Abstract

Background Firm evidence exists for reduction in mortality and morbidity by lipid-lowering therapy in patients with coronary artery disease (CAD), yet a significant proportion remain untreated. This prospective study determined the effectiveness of a planned strategy of management using a cardiac rehabilitation nurse in achieving (1) lower 6-month low-density lipoprotein (LDL) levels and (2) a higher proportion of patients on pharmacologic therapy. Methods A cardiac rehabilitation nurse arranged for the lipid profiles and initiated pharmacologic therapy as soon as possible after the diagnosis of CAD. In phase 1, this planned-strategy intervention group (n = 80) was compared with the usual-care control group (n = 189), where the management was left at the discretion of the attending cardiologist with the assignment to the 2 groups based on the weekly on-call rotations of the attending cardiologists in a nonrandomized manner. In phase 2 of the study all patients (n = 366) were enrolled in the planned strategy of management. Results There were no significant differences in the baseline lipid values between the control and intervention groups. The 6-month cholesterol and LDL values and the percentage of patients on lipid-lowering medications were significantly better in the intervention group (P = .01). In phase 2 the results obtained in the intervention group were duplicated in a much larger group of consecutive patients.
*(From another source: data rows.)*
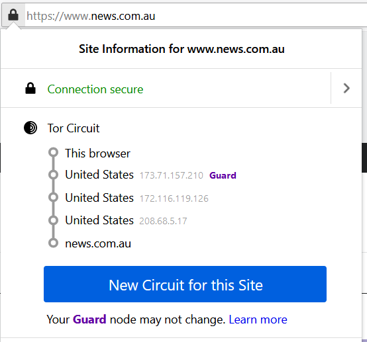Click the Site Information for www.news.com.au header
The image size is (367, 342).
tap(182, 49)
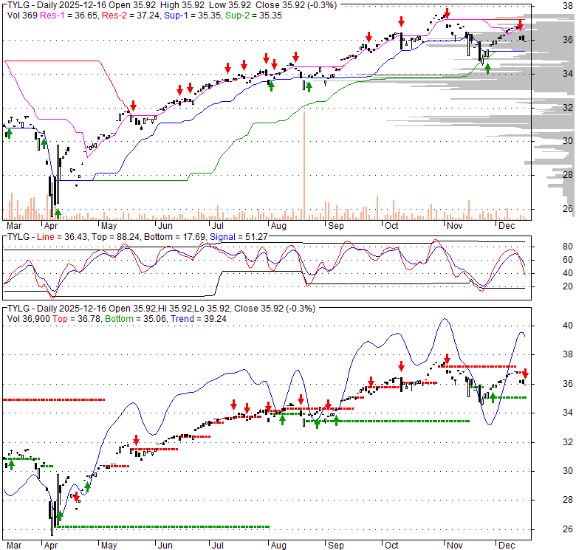Click the red arrow in late April on the bottom chart
This screenshot has width=576, height=550.
tap(76, 498)
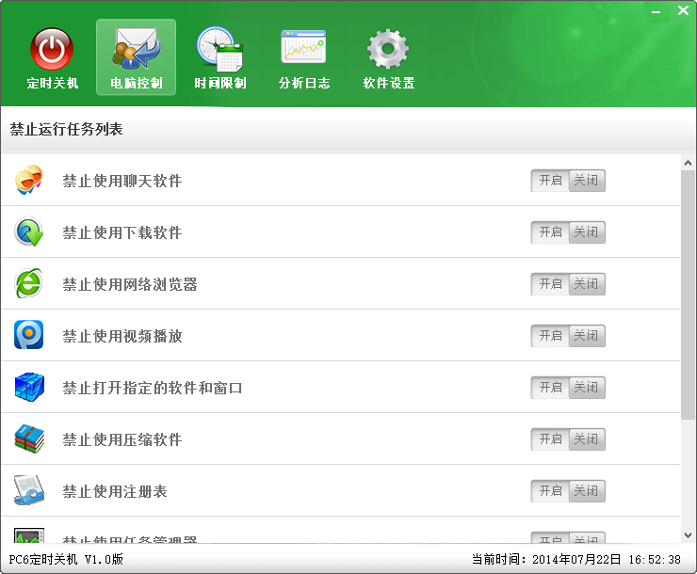Image resolution: width=697 pixels, height=574 pixels.
Task: Click the scrollbar down arrow of task list
Action: [689, 535]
The 6-month (millimoles per liter) results in the control, intervention, and phase 2 groups (respectively) were cholesterol 4.92 ± 0.06, 4.60 ± 0.07, 4.30 ± 0.05; low-density lipoprotein 2.91 ± 0.06, 2.68 ± 0.07, 2.4 ± 0.06; high-density lipoprotein 1.18 ± 0.07, 1.12 ± 0.09, 1.10 ± 0.01; triglycerides 1.89 ± 0.12, 1.78 ± 0.09, 1.70 ± 0.05; and on medications 49%, 83%, and 84%. Conclusion A planned strategy of management with use of early pharmacologic therapy with a cardiac rehabilitation nurse assigned to obtain and follow lipid profiles and initiate therapy is more effective in controlling dyslipidemia than leaving the management to the cardiologist. (Am Heart J 2001;142:975-81.)